SBFC
SBFC Finance Limited, a prominent player in India's financial services sector, has delivered a robust performance in the third quarter of fiscal year 2026, showcasing impressive growth in its Assets Under Management (AUM) and profitability, alongside a strong focus on operational efficiency and asset quality. The company's strategic approach, particularly in the secured MSME and gold loan segments, continues to yield positive results despite a cautious macroeconomic environment.
For Q3 FY26, SBFC Finance reported a significant 29% year-on-year (YoY) growth in AUM, reaching ₹10,478 crore. This marks a substantial milestone, crossing the ₹10,000 crore threshold. Quarter-on-quarter (QoQ) AUM growth stood at 5.4%. The company's profit after tax (PAT) surged by 34% YoY to ₹118 crore, reflecting effective financial management. The Return on Average AUM (RoA) improved to 4.67%, and the Return on Average Tangible Equity (RoE) reached 14.56%, indicating enhanced shareholder value creation.
SBFC Finance primarily focuses on secured MSME loans and loans against gold (LAG), with nearly 100% of its book being secured. The MSME AUM stood at ₹8,497 crore, constituting approximately 81.1% of the total AUM, and grew by 25% YoY. The gold loan portfolio, at ₹1,954 crore, represented 18.7% of the total AUM and demonstrated a strong 48% YoY growth. This diversified yet secured portfolio underpins the company's resilient business model.
Management highlighted its deep understanding of the MSME segment, which is characterized by customers borrowing between ₹5 lakh and ₹30 lakh. This segment represents a market size of ₹4 lakh crore, growing at a CAGR of 24%. SBFC's pan-India footprint, with 230 branches across 17 states and 2 Union Territories, allows it to tap into this vast opportunity effectively. The company's credit underwriting framework, tailored for underserved and underbanked informal customers, emphasizes understanding income and cash flow at a family level, evaluating historical asset creation, and conducting reference checks.
Operational efficiency remains a key focus for SBFC. The cost-to-AUM ratio improved to 3.93%, reflecting enhanced operating leverage. The company is committed to a 50 basis points reduction in operating cost for FY26 and has already achieved a 150 basis points reduction in its cost-to-income ratio by the end of the current fiscal year.
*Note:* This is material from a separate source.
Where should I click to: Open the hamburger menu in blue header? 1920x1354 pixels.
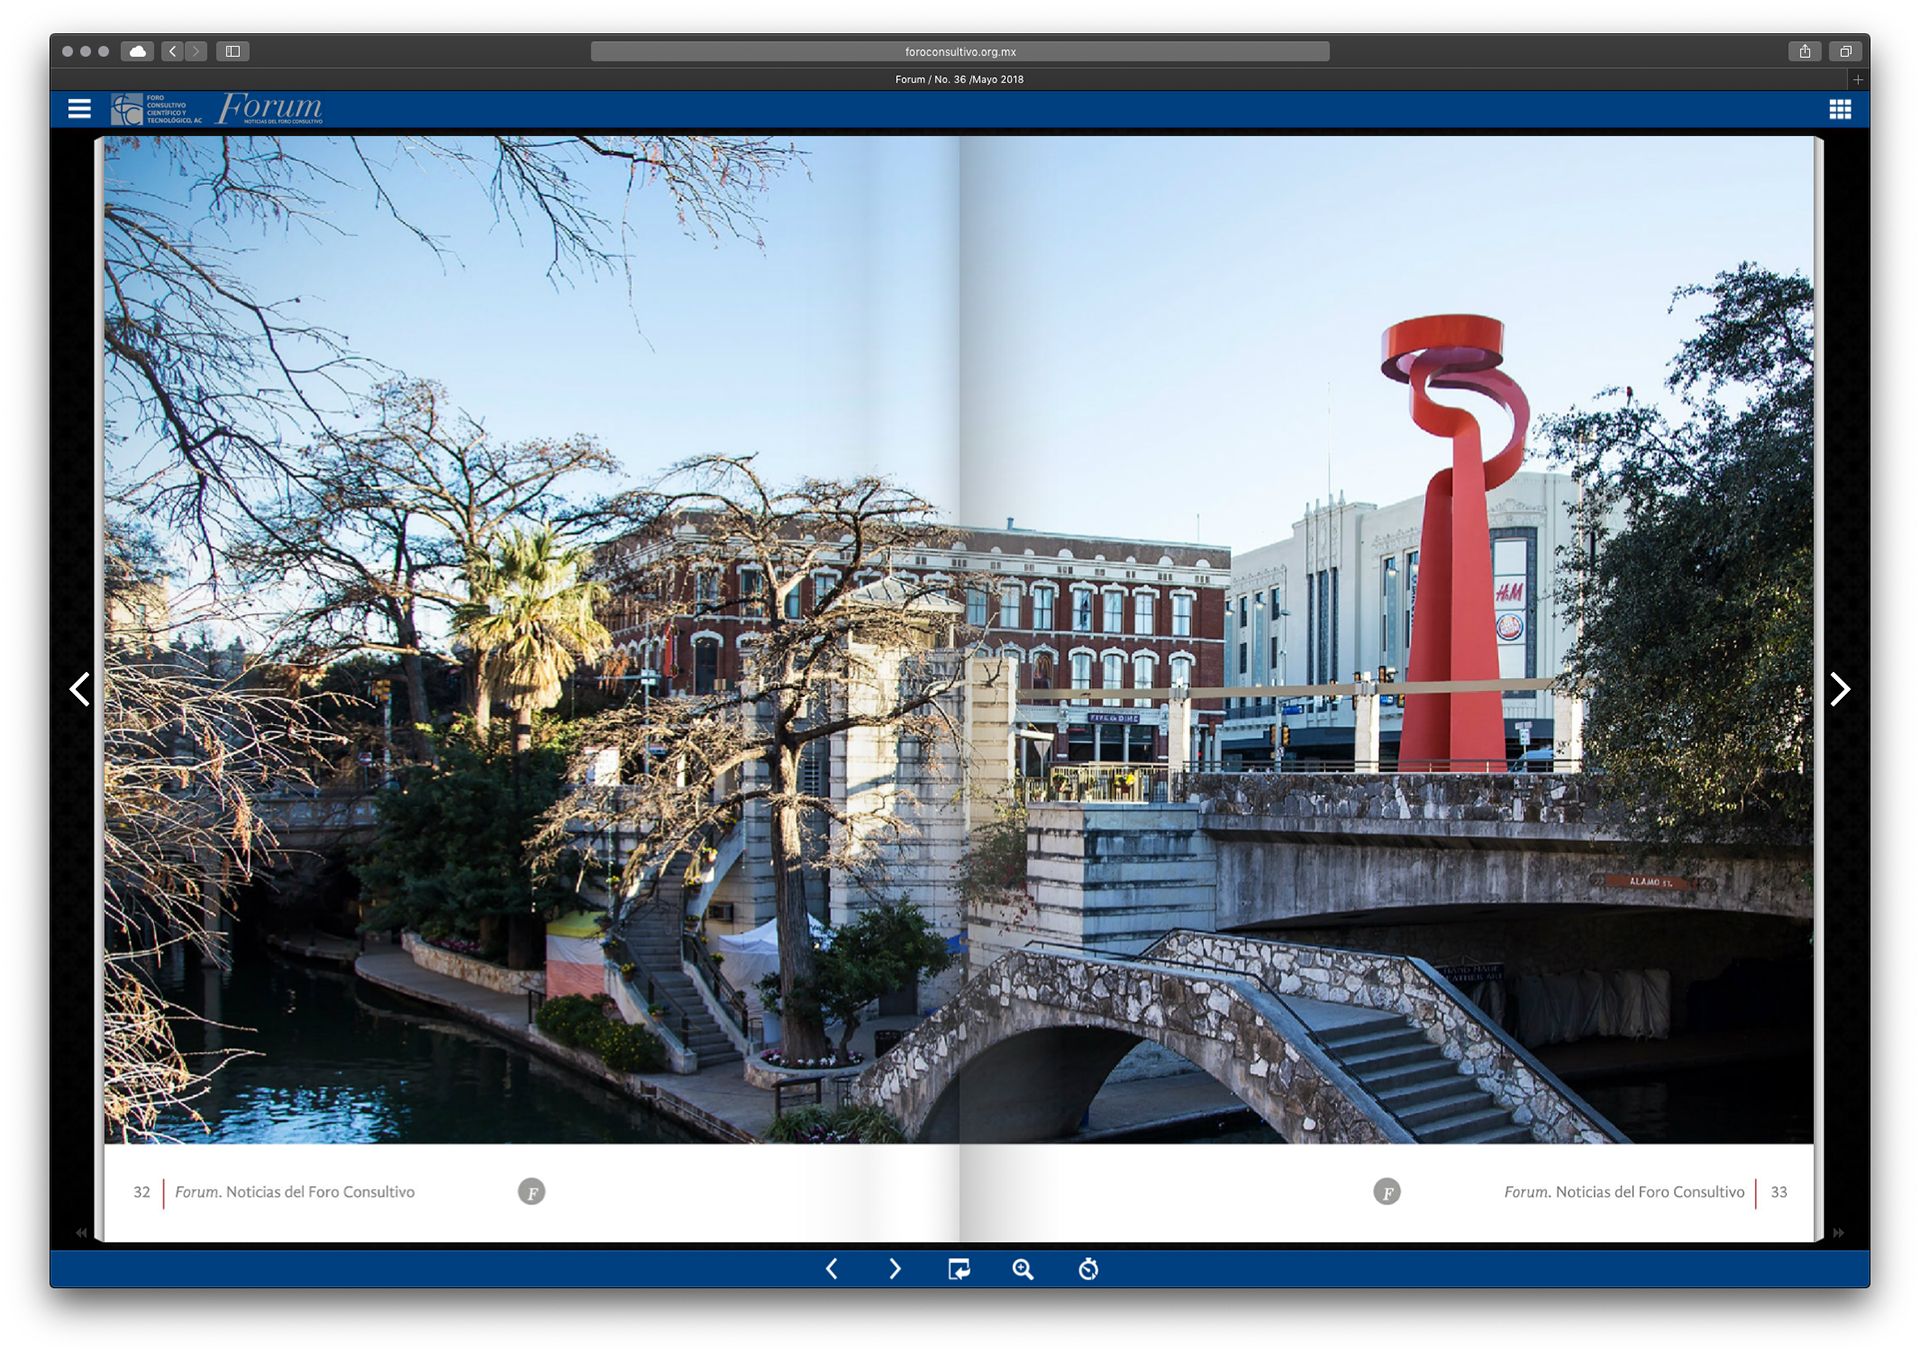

This is being driven by continuous investment in its branch network and leveraging technology, including AI, automation, and agentic call centers.
Asset quality remained stable, with Gross NPA at 2.71% and a Provision Coverage Ratio (PCR) of 46.21%. Net NPA stood at 1.48%. The management emphasized a cautious approach, particularly in Q3, by tightening lending filters based on bureau scores and temporarily pausing disbursals in certain Southern and Eastern markets where bureau numbers were 'flashing amber'. This proactive risk management strategy aims to safeguard the portfolio's health, even if it leads to a temporary moderation in disbursal volumes.
Aseem Dhru, the MD & CEO, provided a comprehensive macroeconomic outlook, noting the potential for hardening interest rates due to significant government borrowing. He also highlighted concerns from the RBI's financial stability report regarding increasing household debt, which could impact future loan growth. Despite these headwinds, Mr. Dhru pointed to the positive 'wealth effect' from rising gold prices, benefiting the company's gold loan segment.
In a significant development, Mr. Dhru announced his transition to a Non-Executive Vice Chairman role, with Mahesh Dayani taking over as MD & CEO. This planned succession underscores the company's commitment to leadership continuity and stability. Management also confirmed its guidance for FY26, expecting AUM growth of 5-7% QoQ, a 50 basis points reduction in operating cost, and credit costs remaining stable with a 5-10 basis point variation.
SBFC Finance Limited's Q3 FY26 performance demonstrates a balanced approach to growth and risk management. The company's strong AUM expansion, improved profitability, and stable asset quality are testaments to its focused strategy in the secured MSME and gold loan segments. While macroeconomic uncertainties persist, SBFC's proactive measures in operational efficiency, prudent underwriting, and strategic leadership transition position it well to navigate future challenges and sustain its growth trajectory. The management's transparent communication and commitment to long-term value creation instill confidence in its strategic direction.